Start of Block

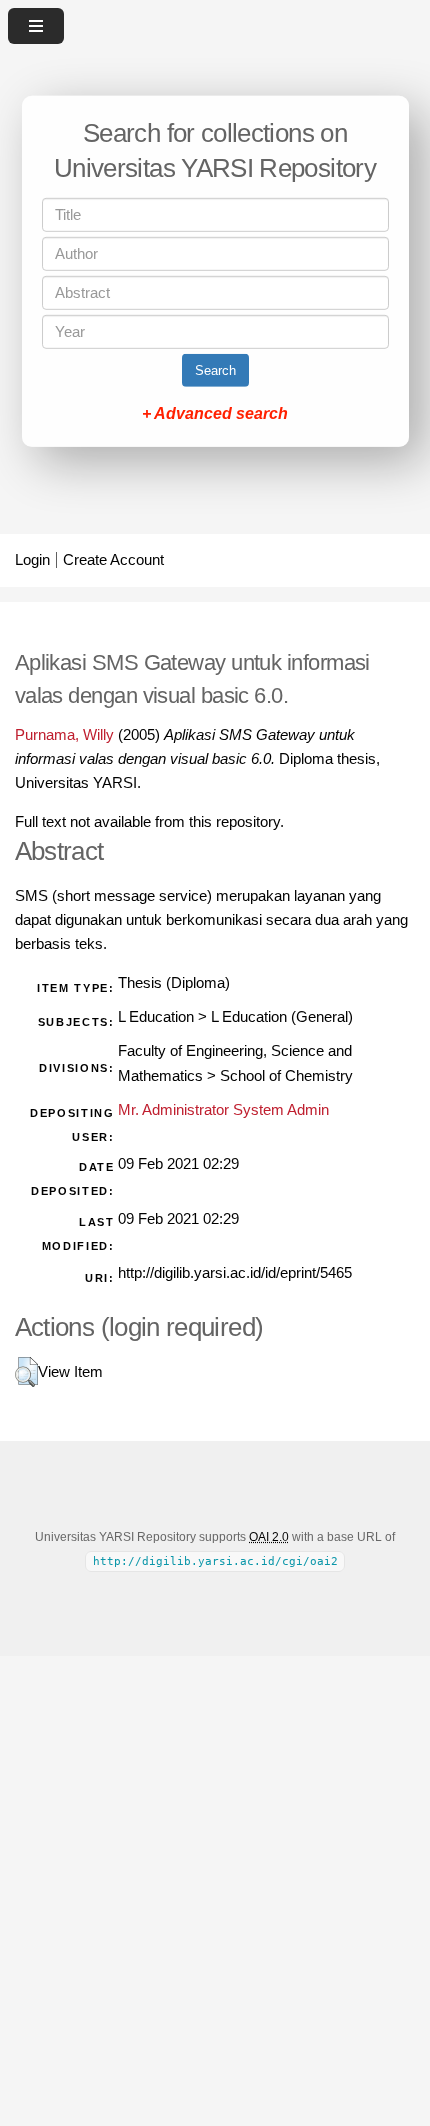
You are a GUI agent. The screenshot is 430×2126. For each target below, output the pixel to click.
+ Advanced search (215, 413)
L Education (156, 1017)
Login (32, 560)
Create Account (113, 560)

End of Block

■ **Work to complete**
Transcribe the listing word for word, but keep its pictures out of the copy.

■ **Answer space**
You are a GUI agent. The screenshot is 430×2126. For each target below, output the pixel to click.
+ Advanced search (215, 413)
L Education (156, 1017)
Login (32, 560)
Create Account (113, 560)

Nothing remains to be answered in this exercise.